Есть жизни, которые протекают в состоянии духовного полусознания, ровно, однообразно, так сказать по гладкому пути, без сотрясений и потому без полного религиозного пробуждения. Есть жизни, где это пробуждение наступает с ранних лет, под влиянием личных душевных свойств и соответствующих им обстоятельств, и жизни, где оно происходит позже, как последствие сильных нравственных ощущений. Есть и другие жизни, где такие ощущения наступают и проходят, не вызвав, ни при себе, ни за собою, духовного кризиса. Для полного и руководящего религиозного сознания требуется неразрывная связь между отношениями чувства, мысли и воли человека к двум разным мирам, видимому и невидимому. Эта связь установляется постепенно и постепенно крепнет, когда для нее дана, подготовлена и оберегается почва. Подготовление почвы – дело религиозного воспитания; ее охрана – дело свободной человеческой воли.
Религиозное обучение может быть предметом деятельности школы; но религиозное воспитание зависит от церкви, семьи и семейных и общественных нравов. У нас есть церковь. Наше богослужение, от частных молитвословий до общественных литургийных и других церковных служб, соединяет в себе все, что может возбуждать благоговейные религиозные чувства; но у нас нет постоянной церковной жизни.

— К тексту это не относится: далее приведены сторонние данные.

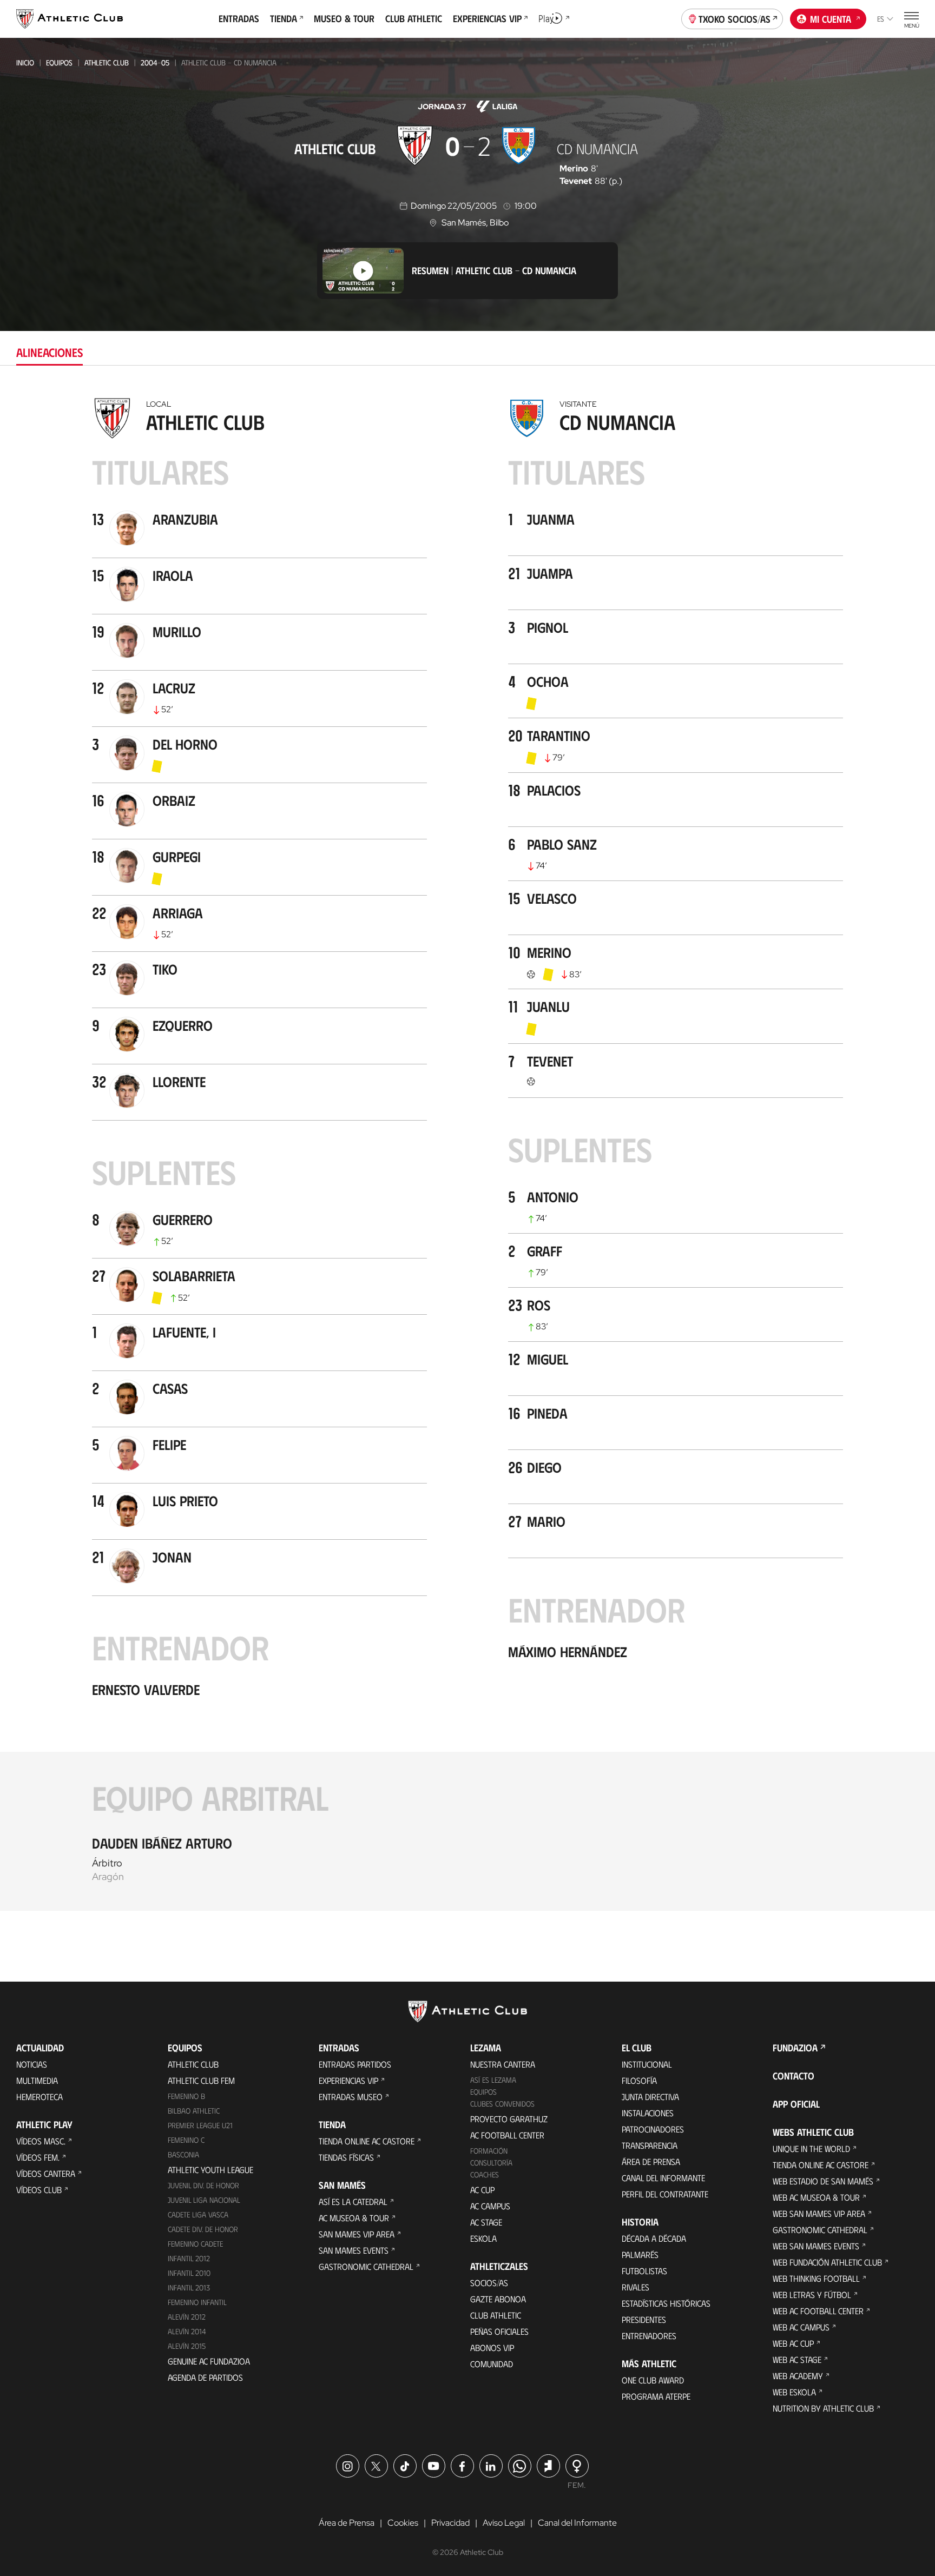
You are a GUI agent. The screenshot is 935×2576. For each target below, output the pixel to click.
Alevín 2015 (187, 2345)
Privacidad (450, 2522)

В нижних слоях народа верования держатся в первобытной, так сказать самородной, форме. Достижение зрелого возраста не изменяет отношений к церкви. Нравы сохраняют объединяющие церковные черты. Трудовая жизнь предрасполагает к молитве, ради ее утешительной силы, и к вере, ради надежд на исполнение скромных желаний, вызываемых жизненными нуждами. В верхних общественных слоях, напротив того, индивидуальная религиозная жизнь рано обособляется и течет большею частью одиноко в позднейшие годы. Смесь знаний, называемая просвещением и образованием, нелегко мирится с умилительною покорностью верований. Возникают сомнения, на которых мысль старается не останавливаться из опасения, что они могли бы еще более поколебать уже колеблющийся в душе мир веры. Но к этому миру мысль редко обращается среди поглощающего недосуга обыденной жизни. Религиозное чувство как будто дремлет и становится или может стать интенсивным – только при встрече с потрясающею радостью, или с потрясающим горем.
Замечательно, что в религиозном отношении пример иноверцев часто действует на нас более возбудительно или пробудительно, чем пример единоверных соотечественников. Мы сознаем, что между католиками и протестантами – разумеется между искренно верующими – вера и церковь занимают в жизни более видное место и состоят с нею в более непрерывной связи, чем у нас. Такое влияние иноверцев стало бы еще заметнее, если бы оно не ослаблялось смутными представлениями о их иноверии. Мы склонны придавать ему произвольное значение и противопоставлять друг другу слова: «они» и «мы», даже и тогда, когда соответствующие понятия могут совпадать.